Georgia, though, has enough CHIP funding to last into 2018, even if Congress does not act to extend funds by Oct. 1, industry officials say.
Lifeline hospitals face cuts
Another big chunk of money involves Medicaid “disproportionate share’’ (DSH) funding being cut by $43 billion between fiscal 2018 and fiscal 2025. Under the ACA, these cuts for facilities serving a large number of Medicaid and uninsured patients were supposed to be offset by expanded health coverage and the creation of more paying patients. But for many reasons, that has not always worked out as envisioned, especially in states, such as Georgia, that have not expanded their Medicaid programs under the ACA.
The most recent extension of DSH funding expires Sept. 30.
Georgia hospitals are confronting a $36 million DSH reduction the first year. Of that total, Grady Memorial Hospital, Atlanta’s safety-net hub, would lose $11 million to $13 million in 2018.
That would be a “major hit to Grady’s bottom line,’’ said Grady CEO John Haupert in a statement Monday.
“By 2024, we expect the total DSH funding reduction to Grady will be about $52 million annually,” Haupert said. “Georgia stands to lose nearly $200 million by then.
The 2018 DSH cuts are scheduled to take effect Oct. 1 of this year, but Congress may have time to rethink the cuts before the Department of Health and Human Services begins implementing them, Haupert said.
Rural hospitals, already financially strapped, would also be hit hard. “DSH is extremely important to these hospitals,’’ said Jimmy Lewis, CEO of HomeTown Health, an association of rural hospitals in the state. “That’s money right off the bottom line.’’
Impact on health centers
Financing for community health centers also has an end-of-the-month deadline.
If Congress doesn’t act before Sept. 30, community health centers nationwide risk losing up to 70 percent of their federal money.
That’s about $84 million for Georgia, spread out over 34 health centers.
These federally qualified health centers cover 109 counties and serve 600,000 Georgians, according to the Georgia Association for Primary Health Care.
“The vast majority are either uninsured or on Medicaid, which represents a group that would otherwise receive no care or have great difficulty finding a provider,’’ said Duane Kavka, executive director of the organization.
Without these services, “most of these people would end up in hospital emergency rooms,’’ he said Monday. “This is already a problem for the hospitals, and we did not want to add to that problem.”
It’s ‘make or break’
Under the radar among the imperiled funding streams involves another potential financial setback to rural hospitals.
The “low-volume adjustment’’ money from Medicare helps rural hospitals that are at least 15 miles from a similar hospital and have fewer than 1,600 Medicare discharges annually. (“Critical access’’ hospitals are exempt from this money.)
According to accounting firm Draffin & Tucker, the 2016 payments ranged from $19,000 for Piedmont Mountainside Hospital in Jasper to $1 million for Southeast Georgia Health System’s Camden campus.

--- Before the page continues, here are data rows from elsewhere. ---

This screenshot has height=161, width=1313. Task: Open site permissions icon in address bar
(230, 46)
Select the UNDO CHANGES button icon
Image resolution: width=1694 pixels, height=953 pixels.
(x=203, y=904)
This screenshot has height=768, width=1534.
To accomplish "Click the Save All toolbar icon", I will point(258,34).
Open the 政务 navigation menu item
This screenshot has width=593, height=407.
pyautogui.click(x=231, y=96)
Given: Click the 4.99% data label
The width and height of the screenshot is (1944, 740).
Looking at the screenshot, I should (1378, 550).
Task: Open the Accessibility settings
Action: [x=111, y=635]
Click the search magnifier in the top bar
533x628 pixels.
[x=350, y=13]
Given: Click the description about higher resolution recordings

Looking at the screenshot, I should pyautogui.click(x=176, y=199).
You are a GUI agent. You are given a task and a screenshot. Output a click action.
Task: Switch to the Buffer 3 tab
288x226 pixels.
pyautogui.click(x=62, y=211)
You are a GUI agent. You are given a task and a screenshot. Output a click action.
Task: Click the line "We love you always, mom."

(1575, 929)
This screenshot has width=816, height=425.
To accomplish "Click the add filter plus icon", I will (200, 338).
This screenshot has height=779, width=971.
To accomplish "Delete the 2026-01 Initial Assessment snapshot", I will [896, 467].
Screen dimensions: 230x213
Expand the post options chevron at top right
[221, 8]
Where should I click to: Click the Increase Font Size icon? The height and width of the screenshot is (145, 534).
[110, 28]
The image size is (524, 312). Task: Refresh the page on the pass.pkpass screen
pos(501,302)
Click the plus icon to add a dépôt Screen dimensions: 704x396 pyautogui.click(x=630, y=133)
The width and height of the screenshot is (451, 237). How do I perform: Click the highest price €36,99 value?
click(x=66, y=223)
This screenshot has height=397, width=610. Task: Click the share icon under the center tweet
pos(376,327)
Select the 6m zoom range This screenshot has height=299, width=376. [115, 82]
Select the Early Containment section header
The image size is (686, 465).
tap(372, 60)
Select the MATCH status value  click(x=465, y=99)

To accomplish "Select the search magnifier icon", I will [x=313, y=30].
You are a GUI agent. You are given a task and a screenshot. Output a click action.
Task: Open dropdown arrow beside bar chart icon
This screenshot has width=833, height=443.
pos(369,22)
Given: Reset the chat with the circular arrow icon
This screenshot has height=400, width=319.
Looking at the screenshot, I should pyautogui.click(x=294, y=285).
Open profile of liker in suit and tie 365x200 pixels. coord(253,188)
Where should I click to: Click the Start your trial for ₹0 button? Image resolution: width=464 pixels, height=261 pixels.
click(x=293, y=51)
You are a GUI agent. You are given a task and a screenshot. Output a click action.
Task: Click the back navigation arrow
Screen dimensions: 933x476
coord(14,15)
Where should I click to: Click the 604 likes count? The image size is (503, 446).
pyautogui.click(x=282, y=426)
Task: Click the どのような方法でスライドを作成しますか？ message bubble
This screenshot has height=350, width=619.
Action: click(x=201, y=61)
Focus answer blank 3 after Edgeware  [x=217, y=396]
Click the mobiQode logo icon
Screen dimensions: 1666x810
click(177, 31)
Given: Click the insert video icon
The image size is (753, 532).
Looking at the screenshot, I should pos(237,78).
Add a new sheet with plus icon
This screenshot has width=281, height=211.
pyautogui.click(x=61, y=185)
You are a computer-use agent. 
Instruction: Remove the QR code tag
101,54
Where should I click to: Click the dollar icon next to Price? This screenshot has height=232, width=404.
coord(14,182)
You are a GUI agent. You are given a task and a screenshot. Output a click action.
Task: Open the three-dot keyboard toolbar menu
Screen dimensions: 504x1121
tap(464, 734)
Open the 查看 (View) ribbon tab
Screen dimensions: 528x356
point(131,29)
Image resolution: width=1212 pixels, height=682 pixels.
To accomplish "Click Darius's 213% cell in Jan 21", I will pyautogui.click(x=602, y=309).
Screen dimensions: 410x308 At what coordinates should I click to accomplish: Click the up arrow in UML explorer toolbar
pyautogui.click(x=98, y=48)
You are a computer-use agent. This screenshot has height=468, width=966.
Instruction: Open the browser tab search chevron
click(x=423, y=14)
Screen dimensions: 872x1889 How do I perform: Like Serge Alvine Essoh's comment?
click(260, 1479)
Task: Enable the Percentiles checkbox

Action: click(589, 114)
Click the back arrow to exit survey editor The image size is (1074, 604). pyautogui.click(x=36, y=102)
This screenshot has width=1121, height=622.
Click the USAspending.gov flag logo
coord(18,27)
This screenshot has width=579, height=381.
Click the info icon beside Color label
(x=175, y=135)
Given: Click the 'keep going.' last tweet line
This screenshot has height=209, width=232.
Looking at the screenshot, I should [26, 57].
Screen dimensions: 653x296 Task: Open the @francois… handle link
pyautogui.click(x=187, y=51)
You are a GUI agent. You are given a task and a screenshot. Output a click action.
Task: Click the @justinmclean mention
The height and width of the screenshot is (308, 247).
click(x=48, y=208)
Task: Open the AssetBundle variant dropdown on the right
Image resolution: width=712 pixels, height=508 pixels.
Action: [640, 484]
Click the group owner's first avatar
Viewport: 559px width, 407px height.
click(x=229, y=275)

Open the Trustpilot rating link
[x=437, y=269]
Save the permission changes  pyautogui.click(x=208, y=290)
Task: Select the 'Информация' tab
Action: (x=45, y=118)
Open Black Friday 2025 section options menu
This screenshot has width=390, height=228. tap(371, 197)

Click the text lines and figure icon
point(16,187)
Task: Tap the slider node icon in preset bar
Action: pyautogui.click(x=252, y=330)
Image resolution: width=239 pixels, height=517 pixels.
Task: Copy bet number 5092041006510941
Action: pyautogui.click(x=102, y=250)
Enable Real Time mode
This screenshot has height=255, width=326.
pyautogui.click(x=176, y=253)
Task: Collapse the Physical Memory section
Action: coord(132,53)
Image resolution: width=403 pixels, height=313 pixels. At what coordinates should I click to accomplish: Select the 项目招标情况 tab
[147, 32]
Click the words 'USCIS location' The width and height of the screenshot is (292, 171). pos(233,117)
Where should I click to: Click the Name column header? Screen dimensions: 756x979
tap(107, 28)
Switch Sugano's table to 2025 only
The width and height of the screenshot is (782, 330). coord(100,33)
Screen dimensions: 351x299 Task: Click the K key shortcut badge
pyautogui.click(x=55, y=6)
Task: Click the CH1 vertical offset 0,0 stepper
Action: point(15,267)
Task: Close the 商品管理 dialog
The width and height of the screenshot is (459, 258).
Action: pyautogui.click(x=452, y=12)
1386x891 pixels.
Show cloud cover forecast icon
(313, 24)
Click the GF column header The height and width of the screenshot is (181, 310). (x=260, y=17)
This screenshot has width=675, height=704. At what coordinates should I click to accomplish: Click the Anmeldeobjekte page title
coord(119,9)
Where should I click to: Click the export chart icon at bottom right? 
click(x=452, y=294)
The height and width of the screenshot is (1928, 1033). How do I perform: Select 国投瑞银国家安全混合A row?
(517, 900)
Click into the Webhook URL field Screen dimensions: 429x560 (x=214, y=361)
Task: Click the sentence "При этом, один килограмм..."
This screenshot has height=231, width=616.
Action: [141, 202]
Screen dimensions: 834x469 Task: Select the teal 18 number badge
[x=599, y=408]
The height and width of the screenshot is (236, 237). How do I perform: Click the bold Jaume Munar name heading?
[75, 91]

“These hospitals are struggling,’’ said Jeff Askey of Draffin & Tucker. “Even a little money could make or break a hospital. It’s going to be tough to handle it.”
Lewis said the potential Georgia reduction of $10 million averages about $400,000 per facility.
“This is a catastrophic cut,’’ he said. “This money is dedicated for hospitals to continue to provide care to these Medicaid patients.’’
If the funding goes away, Lewis said, counties may have to fill the gap with local taxpayer money.